• Description of the task
Emit only the lines from the line containing "The width and height of the screenshot is (1024, 645)." through the last line of the entries, unchanged.

Pixel coordinate grounding data
· · · · · · ·
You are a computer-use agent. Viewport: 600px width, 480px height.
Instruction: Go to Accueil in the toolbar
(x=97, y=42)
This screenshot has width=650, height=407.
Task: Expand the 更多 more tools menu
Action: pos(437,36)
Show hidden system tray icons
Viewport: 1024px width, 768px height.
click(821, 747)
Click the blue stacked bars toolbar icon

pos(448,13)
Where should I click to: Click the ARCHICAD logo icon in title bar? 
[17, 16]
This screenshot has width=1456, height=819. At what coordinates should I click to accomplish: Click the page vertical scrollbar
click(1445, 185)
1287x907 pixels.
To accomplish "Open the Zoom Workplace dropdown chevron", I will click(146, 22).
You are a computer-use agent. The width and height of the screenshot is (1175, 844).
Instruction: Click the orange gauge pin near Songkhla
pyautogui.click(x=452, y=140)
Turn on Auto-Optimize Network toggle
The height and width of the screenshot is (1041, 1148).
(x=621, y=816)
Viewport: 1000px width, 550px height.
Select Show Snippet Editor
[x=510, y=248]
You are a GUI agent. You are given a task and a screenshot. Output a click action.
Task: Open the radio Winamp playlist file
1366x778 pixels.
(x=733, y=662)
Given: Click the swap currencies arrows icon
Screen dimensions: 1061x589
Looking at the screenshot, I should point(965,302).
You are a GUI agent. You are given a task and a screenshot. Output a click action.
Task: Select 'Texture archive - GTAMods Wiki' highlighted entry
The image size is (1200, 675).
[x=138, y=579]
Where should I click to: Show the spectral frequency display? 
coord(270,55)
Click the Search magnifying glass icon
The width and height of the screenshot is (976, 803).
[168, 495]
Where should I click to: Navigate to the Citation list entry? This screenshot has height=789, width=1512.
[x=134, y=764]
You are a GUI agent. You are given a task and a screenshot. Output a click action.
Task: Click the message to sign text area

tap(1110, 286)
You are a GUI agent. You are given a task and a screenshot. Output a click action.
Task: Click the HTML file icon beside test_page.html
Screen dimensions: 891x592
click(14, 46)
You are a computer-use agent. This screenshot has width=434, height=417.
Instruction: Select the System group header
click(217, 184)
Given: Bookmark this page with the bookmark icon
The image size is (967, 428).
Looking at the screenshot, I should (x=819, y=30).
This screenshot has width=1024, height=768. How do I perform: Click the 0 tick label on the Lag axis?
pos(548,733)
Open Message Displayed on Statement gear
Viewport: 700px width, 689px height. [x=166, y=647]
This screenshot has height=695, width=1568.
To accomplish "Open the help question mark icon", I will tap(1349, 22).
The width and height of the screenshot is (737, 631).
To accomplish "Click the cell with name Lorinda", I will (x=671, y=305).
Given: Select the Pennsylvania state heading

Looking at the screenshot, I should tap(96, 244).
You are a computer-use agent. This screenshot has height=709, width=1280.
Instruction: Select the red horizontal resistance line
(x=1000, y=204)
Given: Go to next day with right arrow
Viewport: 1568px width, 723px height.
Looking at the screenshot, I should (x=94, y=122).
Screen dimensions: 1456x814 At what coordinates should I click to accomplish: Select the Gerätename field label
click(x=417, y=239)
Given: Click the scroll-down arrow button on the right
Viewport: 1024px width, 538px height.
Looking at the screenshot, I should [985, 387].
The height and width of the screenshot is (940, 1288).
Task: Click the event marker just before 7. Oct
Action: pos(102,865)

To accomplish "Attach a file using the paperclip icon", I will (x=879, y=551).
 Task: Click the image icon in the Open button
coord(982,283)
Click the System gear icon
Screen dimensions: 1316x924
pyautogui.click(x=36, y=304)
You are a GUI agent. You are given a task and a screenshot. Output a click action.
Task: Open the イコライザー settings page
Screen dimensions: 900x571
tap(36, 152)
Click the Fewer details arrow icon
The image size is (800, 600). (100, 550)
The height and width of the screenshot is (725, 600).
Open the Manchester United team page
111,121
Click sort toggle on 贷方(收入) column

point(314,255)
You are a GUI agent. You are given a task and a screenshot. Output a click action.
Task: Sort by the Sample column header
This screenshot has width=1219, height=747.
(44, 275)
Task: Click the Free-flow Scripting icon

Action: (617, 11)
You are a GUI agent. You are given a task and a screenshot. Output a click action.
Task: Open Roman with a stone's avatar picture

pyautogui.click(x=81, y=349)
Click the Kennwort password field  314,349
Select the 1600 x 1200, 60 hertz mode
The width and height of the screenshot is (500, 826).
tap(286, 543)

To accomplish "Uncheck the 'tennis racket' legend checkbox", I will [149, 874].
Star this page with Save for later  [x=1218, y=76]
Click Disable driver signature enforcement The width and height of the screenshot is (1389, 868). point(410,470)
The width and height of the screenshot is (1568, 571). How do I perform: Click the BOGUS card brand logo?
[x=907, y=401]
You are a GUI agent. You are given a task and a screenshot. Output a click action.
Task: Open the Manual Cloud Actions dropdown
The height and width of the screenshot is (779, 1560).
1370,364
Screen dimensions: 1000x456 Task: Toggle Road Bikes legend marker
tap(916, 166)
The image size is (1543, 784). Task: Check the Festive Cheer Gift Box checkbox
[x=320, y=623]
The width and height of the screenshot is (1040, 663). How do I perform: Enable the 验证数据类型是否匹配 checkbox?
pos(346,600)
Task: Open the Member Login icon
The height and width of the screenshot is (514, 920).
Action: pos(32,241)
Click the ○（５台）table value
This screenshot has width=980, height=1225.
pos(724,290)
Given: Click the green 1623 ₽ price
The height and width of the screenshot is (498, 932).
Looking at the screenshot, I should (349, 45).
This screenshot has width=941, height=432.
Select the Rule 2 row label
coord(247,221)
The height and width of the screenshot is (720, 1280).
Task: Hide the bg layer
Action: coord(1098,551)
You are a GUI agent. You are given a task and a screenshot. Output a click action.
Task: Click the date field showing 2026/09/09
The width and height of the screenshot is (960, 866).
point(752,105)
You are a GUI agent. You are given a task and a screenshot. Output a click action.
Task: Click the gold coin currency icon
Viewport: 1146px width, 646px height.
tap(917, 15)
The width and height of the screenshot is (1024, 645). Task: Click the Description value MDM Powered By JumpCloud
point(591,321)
· · · · · · ·
• Expected answer
The width and height of the screenshot is (1024, 645). Task: Click the Description value MDM Powered By JumpCloud
point(591,321)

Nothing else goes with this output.